Monitorar o fluxo dos animais nas fazendas não é, e nem será, sinônimo de controle do desmatamento
Por Maurício Palma Nogueira, engenheiro agrônomo, diretor da Athenagro e coordenador do Rally da Pecuária
Dizer que a pecuária é a grande causadora do desmatamento tornou-se aquele tipo de afirmação consensual, sobre a qual ninguém pode contestar. E não se chegou a esse consenso pelo método científico ou por comprovação matemática entre causas e efeitos. Foi por meio de exaustiva repetição com base em análises incompletas e pouco aprofundadas. Estudos mais complexos e conclusivos foram praticamente engavetados por mostrar, contundentemente, que os principais drivers do desmatamento não se relacionam com as demandas por carne bovina e, consequentemente, com a pecuária de corte. Mas detalhes técnicos pouco importam aos especialistas mais preocupados com holofotes ou com o acesso a recursos.
Apesar das crenças, os fatos não se intimidam. É a sociedade que precisa se adaptar à realidade, e não o contrário. Caso o tema não seja tratado com o devido rigor, todas as iniciativas de combate ao desmatamento ilegal resultarão em fracasso.
É preciso compreender a complexidade e as diversas variáveis que se relacionam com o desmatamento que ocorre em áreas que deveriam ser preservadas. Em recente artigo sob o título “Legal, ilegal, irregular ou legítimo? Tons de Cinzas no desmatamento”, o pesquisador da Embrapa Territorial, Evaristo de Miranda, apontou alguns exemplos que demostram como a complexidade do tema é muito maior do que apresentado nas discussões.
No entanto, no debate público, as análises se concentram nos dados resumidos do PRODES e nos alertas do Deter, ambos do INPE. Existem ainda outras fontes de dados que ocupam considerável espaço na mídia, embora pequem pela falta de transparência de seus critérios, além de publicarem constantes mudanças nos números históricos.

• DADOS REGISTRADOS:
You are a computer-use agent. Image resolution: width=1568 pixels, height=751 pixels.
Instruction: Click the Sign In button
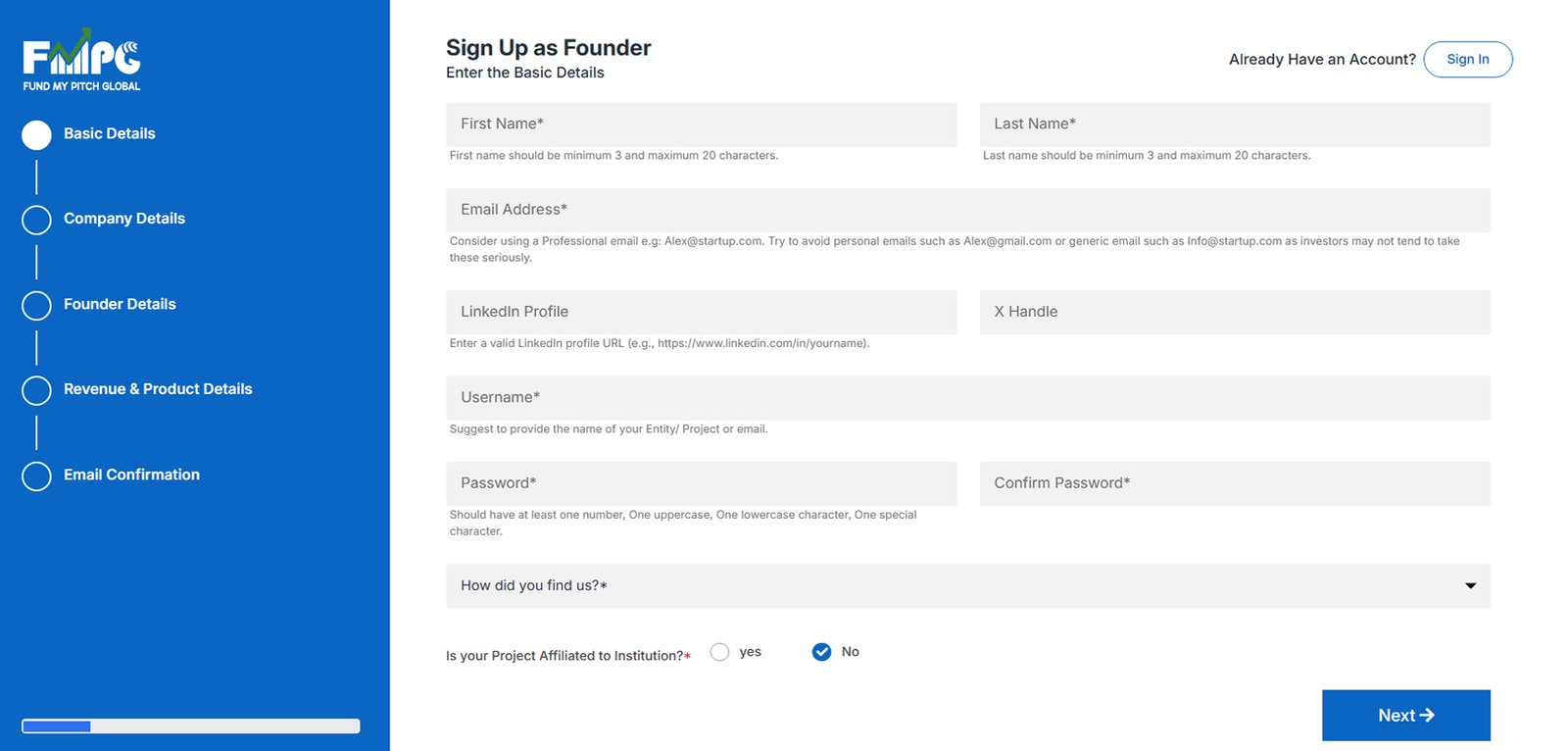[x=1467, y=59]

• TAREFA PROPOSTA: Continue o texto sobre a pecuária e o desmatamento, começando logo depois da sua última frase.

• RESPOSTA À TAREFA:
A compreensão fica ainda mais comprometida quando se considera a inserção do assunto no polarizado debate político atual. Em ambos os extremos parece haver uma torcida em relação aos números do desmatamento, a depender do governo do momento.
O fato de que a maior parte das áreas de desmatamento se transforma em pastagens é incontestável, criando uma correlação real entre ambas. No entanto, essa realidade não explica a causa do desmatamento, mas sim a consequência. Parece confuso, mas na prática é o desmatamento que traz, por consequência, a instalação de uma pastagem e não o contrário.
Especialmente no caso das ilegalidades, é a única alternativa viável ao desmatador. E, nessas áreas, acabam sendo colocados animais em lotações (cabeça ou unidade animal por hectare) bem abaixo do mínimo aceitável. Dessa forma, o operador ilegal reduz o seu próprio risco caso seja pego em alguma fiscalização. Além da alta liquidez do capital investido em rebanho, animais se locomovem podendo ser rapidamente retirados da área no caso de alguma fiscalização. Basta alguém, de moto ou a cavalo, abrir colchetes e porteiras para impedir que o gado seja encontrado.
O objetivo dos grandes desmatamentos ilegais não é expandir a produção pecuária, mas sim ocupar uma determinada área, na expectativa de obter retorno com sua venda ou uso futuro. A operação é imobiliária. No caso do desmatamento em pequenas áreas, as explicações seguem outra dinâmica que não será discutida aqui.
Se a pecuária fosse a demandante do desmatamento, haveria forte correlação entre rebanho e área desmatada, o que não ocorre na região da Amazônia, nem na legal e nem no bioma. Até mesmo quando se compara a área de pastagens total com o desmatamento, não é possível notar essa correlação. Isso ocorre pelo fato de que a quantidade de áreas transferidas para outras atividades, ou perdidas por regeneração involuntária (pós degradação), é maior do que o avanço sobre novas áreas.
Quando o argumento das correlações é apresentado, de imediato os interlocutores do ambientalismo dizem que é preciso regionalizar. Ainda assim, o resultado será o mesmo.
Em 20 anos, o estado do Pará respondeu por 38% do desmatamento na Amazônia Legal. O Mato Grosso, em segundo lugar, respondeu por 26,7% do desmatamento.
Analisando apenas os dados do Pará, nota-se o mesmo comportamento da inexistente correlação entre rebanho, produção de carne e até mesmo áreas de pastagens com os desmatamentos observados. Evidentemente que, em regiões específicas, em partes de municípios onde se concentram os maiores desmatamentos, a correlação será positiva, mas sempre pontual.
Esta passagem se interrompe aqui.